Fifty travelers at Alexander Mann Solutions have participated in pilots of Travis since January, and the bot is scheduled for companywide launch in July.
AMS has 2,750 employees in EMEA, and 600 each in the U.S. and Asia/Pacific. It spends an annual seven-figure euro sum on travel. About half the company’s employees travel each year. Global online adoption through travel management company Egencia is north of 90 percent. There is in-country support from Egencia in Poland and the U.K., which account for 50 percent of the global workforce, and a regional reservations center in Belgium for those based elsewhere in EMEA. English is spoken throughout the company.
Changing Communications
McSperrin does not consider himself an expert technologist, but he used QnA Maker without any training. He did bring in the company's IT team, however, to connect Travis to Skype for Business.
McSperrin introduced Travis because “it’s just the way the world is working these days,” he said. “We find people want information instantly and quickly just like they have on their mobile phones. Our top 30 travelers generally know what to do, what the policy is and how the system works, but employees who travel only once a year or even once a quarter are not necessarily familiar with them. We were getting a lot of questions from people who, for example, didn’t know how to log into their profile or who was going to make the approval for their booking—very simple, basic questions.”
The company has a SharePoint intranet site with a static document answering all the most common policy questions, but “we were still getting a lot of these questions coming through,” McSperrin said. “People tend to rely on someone knowing what they need to know rather than going looking for it. Instead of logging on to a portal, going to the right page, finding the right document and looking through it, they would much rather ping a message to someone and rely on them to give the answer.”
He added, “We did direct people to the website, but people either wouldn’t look or wouldn’t find the answers they were looking for because they only skim-read it.”

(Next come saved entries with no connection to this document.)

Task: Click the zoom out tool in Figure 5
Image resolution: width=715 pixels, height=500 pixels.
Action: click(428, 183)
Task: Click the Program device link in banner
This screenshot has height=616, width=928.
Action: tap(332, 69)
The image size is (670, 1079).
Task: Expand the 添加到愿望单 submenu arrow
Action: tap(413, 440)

What Goes Into a Chatbot Database
Alexander Mann Solutions was investigating artificial intelligence and robotics to improve interaction with customers when McSperrin discovered QnA Maker and saw an opportunity to use similar technology for in-house communications.
Initially, McSperrin uploaded the SharePoint Q&A to create the Travis database, but early testing with travelers taught him how much more was required, especially the need to recognize variations in vocabulary and phrasing: the different ways to ask the same question.

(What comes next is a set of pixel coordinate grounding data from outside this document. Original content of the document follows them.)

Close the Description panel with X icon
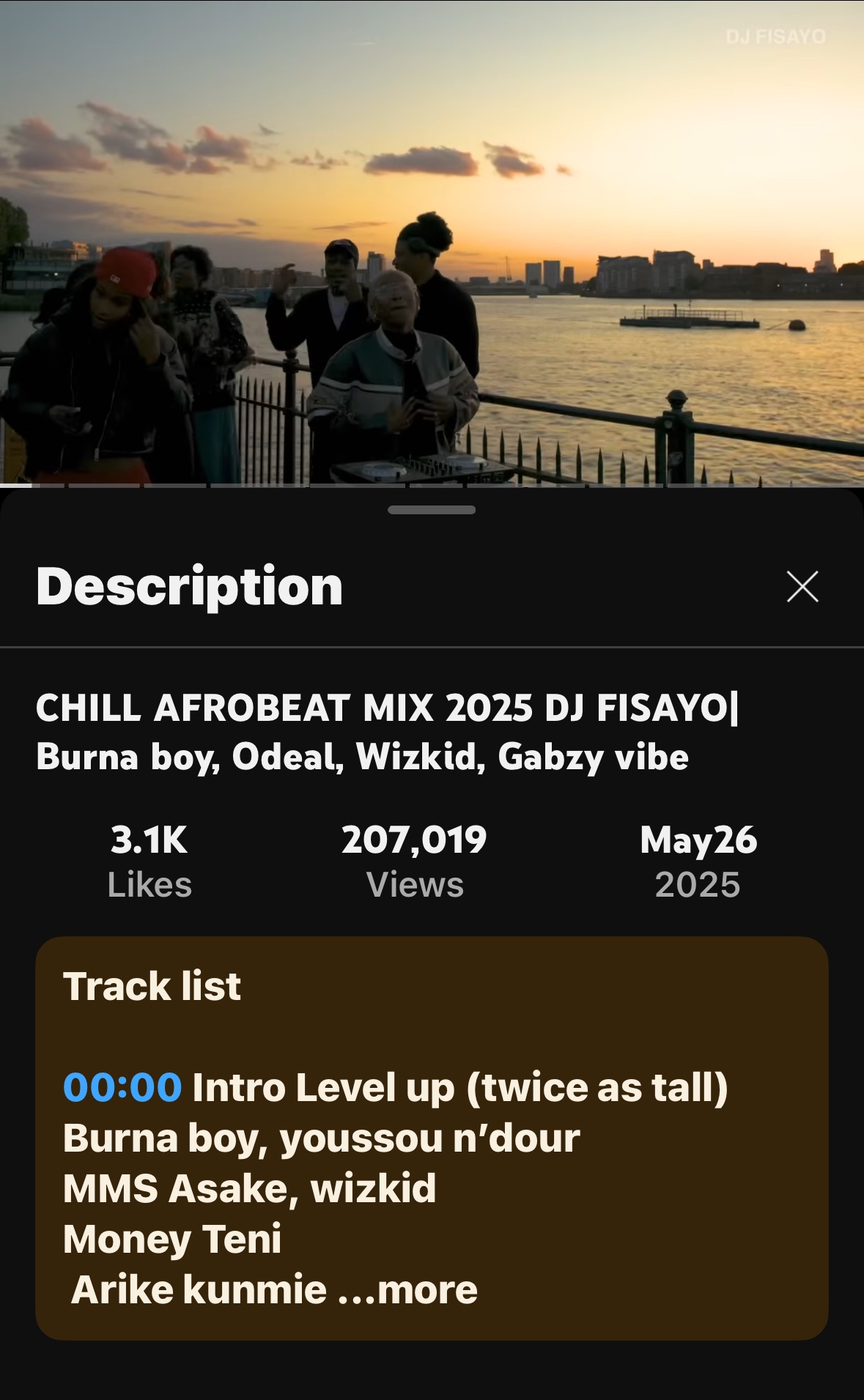Viewport: 864px width, 1400px height. point(802,587)
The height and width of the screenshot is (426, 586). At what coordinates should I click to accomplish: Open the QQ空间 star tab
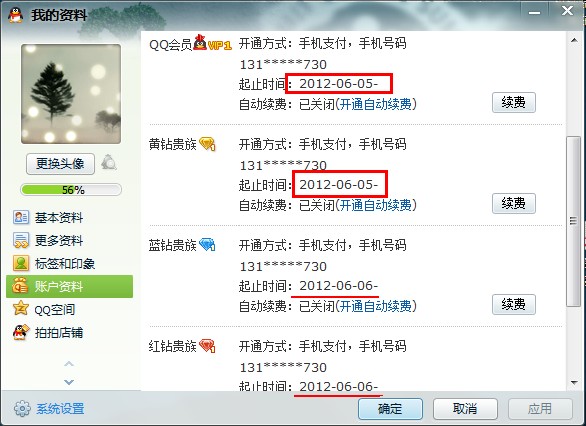coord(44,309)
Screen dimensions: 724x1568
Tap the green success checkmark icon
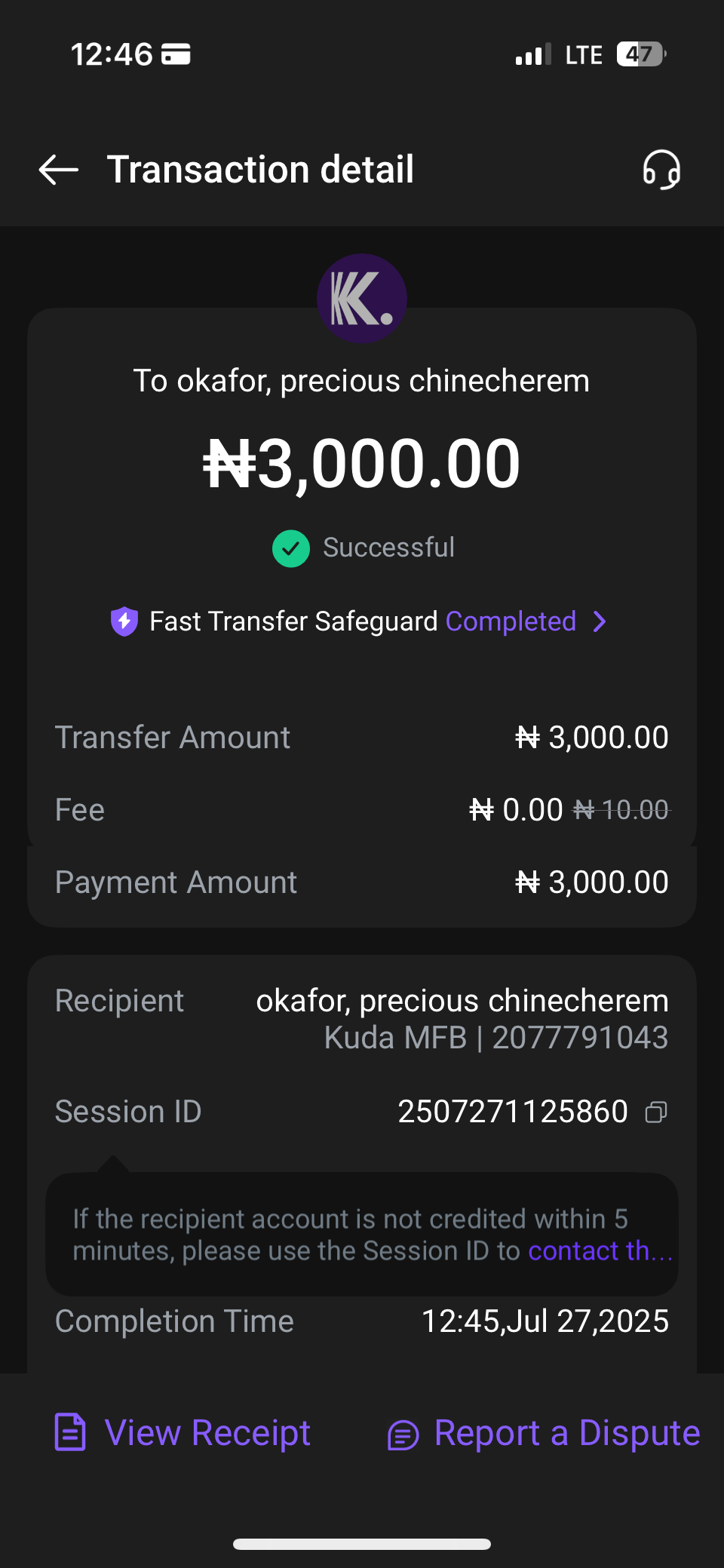(x=291, y=548)
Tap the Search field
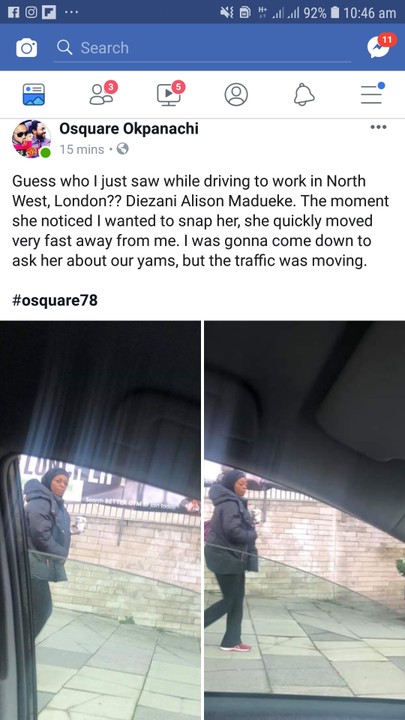This screenshot has height=720, width=405. point(202,48)
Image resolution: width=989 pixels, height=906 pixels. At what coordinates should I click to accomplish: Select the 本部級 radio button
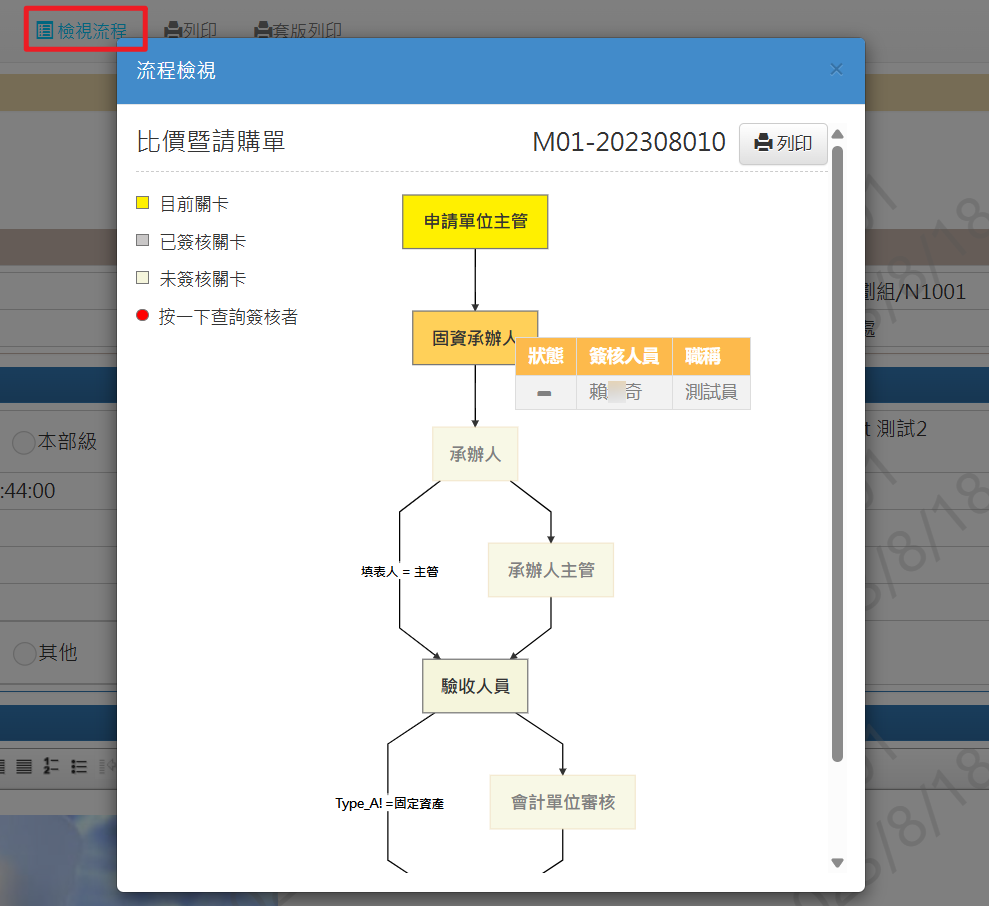[x=23, y=442]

Inputting variations has proved time consuming. McSperrin has also programmed small talk—such as responses to “How are you?”—into the tool to make interaction natural and, therefore, warm employee attitudes towards the tool.
But is it really worth all the effort? It’s too early to answer that question with statistical evidence, but McSperrin said, “Ultimately, yes. We recognize some time needs to be invested into it, but in the long term, we believe it will pay off. The time saved on answering routine questions can be redirected to answering complex questions.”
If Travis cannot find an answer, it advises the employee to contact the travel team, and QnA Maker logs the questions it is unable to answer. McSperrin and colleagues write responses and upload them to the bot in real time if the questions are relevant for a wider audience.
Where to Go from Here
Travis has its limitations. It is not a fully fledged chatbot. “It can’t validate,” said McSperrin. “For example, if a traveler asks, ‘What are our preferred hotels?’ It can’t come back and say, ‘In which location?’ Farther down the line, we want to build Travis out to be a more intelligent bot so that it can ask those verifying questions.” McSperrin said a Travis 2.0 of this kind would require a switch from QnA Maker to other, more sophisticated Microsoft chatbot tools.
Before going deeper with its chatbot development, however, Alexander Mann Solutions is likely to go wider. The company plans to use the experience of creating Travis to build similar tools for answering frequent staff questions about topics such as finance and HR.